Step 7: It usually takes around 15 days to a month to complete this process.


These government organizations safely keep securities such as stocks, bonds, and currency of the general public.

It also helps to make the trading process fast, eliminating the risk of default, delay, and fake securities and lowering the transaction cost and convenience.

Banks and other public financial institutions are examples of financial depositories.

Benefits of dematerialization

Some of the benefits are:

1. Security and safety:

Converting physical shares into electronic form can reduce the chances of certificates getting lost or misplaced. All the information related to securities is kept electronically.
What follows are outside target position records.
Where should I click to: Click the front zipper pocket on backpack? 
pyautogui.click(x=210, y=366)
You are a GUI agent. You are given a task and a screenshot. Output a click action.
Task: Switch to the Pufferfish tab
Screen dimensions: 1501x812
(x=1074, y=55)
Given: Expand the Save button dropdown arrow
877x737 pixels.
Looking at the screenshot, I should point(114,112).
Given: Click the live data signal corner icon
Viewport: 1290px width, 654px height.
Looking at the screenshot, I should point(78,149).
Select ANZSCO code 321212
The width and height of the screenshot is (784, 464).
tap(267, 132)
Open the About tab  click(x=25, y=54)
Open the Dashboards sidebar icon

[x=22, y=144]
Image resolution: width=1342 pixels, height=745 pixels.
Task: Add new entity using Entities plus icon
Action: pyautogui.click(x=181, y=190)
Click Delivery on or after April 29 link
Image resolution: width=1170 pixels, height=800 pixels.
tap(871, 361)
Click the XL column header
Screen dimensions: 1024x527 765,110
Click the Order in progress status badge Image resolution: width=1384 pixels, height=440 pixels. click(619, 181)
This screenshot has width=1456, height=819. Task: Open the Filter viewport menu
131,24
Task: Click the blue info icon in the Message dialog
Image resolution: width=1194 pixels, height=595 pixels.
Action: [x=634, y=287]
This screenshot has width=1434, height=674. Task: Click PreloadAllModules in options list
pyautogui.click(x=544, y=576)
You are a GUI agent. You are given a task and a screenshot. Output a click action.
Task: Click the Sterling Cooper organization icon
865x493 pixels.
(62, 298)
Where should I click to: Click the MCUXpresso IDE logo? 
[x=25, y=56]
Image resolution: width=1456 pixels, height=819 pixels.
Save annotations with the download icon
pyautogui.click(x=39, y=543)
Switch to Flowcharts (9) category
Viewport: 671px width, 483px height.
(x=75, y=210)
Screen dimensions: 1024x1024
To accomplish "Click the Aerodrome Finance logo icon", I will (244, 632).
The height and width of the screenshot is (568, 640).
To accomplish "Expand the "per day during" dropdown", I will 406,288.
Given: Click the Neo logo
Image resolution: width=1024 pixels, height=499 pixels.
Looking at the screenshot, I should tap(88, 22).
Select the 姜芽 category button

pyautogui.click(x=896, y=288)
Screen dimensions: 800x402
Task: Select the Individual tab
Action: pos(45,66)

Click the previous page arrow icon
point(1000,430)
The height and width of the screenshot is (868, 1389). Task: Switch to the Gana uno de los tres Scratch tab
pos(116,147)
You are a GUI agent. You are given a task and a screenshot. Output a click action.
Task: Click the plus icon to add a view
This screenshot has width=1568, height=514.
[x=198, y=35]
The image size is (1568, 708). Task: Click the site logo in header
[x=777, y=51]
The risk of theft and fraud has been reduced considerably. It is no longer required to keep share certificates in lockers or under safe custody.

2. Speed: 

As securities transactions are not done via paper, they are easily transacted online. Thus it leads to an increase in trading efficiency. 

Traders are not required to wait for a long transaction process; they can buy, sell and hold the shares in just a few seconds.

3. Relatively cheaper: 

Administrative expenses like stamp duty, postage fees, and other legal charges are no longer required to pay. 

You need to pay a certain amount of brokerage fees to your respective brokers, which will help you smoothly conduct the entire process. However, brokerage charges are very low/minimal.

4. Convenience: 

Earlier, it was a cumbersome process. It took several days to a few months to manage all these transfers of shares from one individual to another.

It was a lengthy process, as the old investor needed to send the certificate to issuing companies to change the ownership of shares and then give the updated one back to a new investor.

Introducing this has saved a lot of energy, time, and money. You can transfer, buy, and sell your shares with a single click relevance on how far the opposing party is. 

5. Secured benefits: 

All corporate benefits like bonuses, dividends, and stock splits are directly credited into the bank accounts. 

6. Trade Anywhere: 

A user with a good internet connection can trade anywhere in the world. 

7. Recording data: 

All the security information is recorded electronically. Demat A/c automatically updates all the transaction-related data with brokers and depositories.

This helps to save a lot of time and effort.

8. Flexibility: 

Earlier, shares were traded in unaffordable lots to many small and retail investors. With dematerialization, even a single unit of share can be transacted.

This opened many investment opportunities to small and retail investors.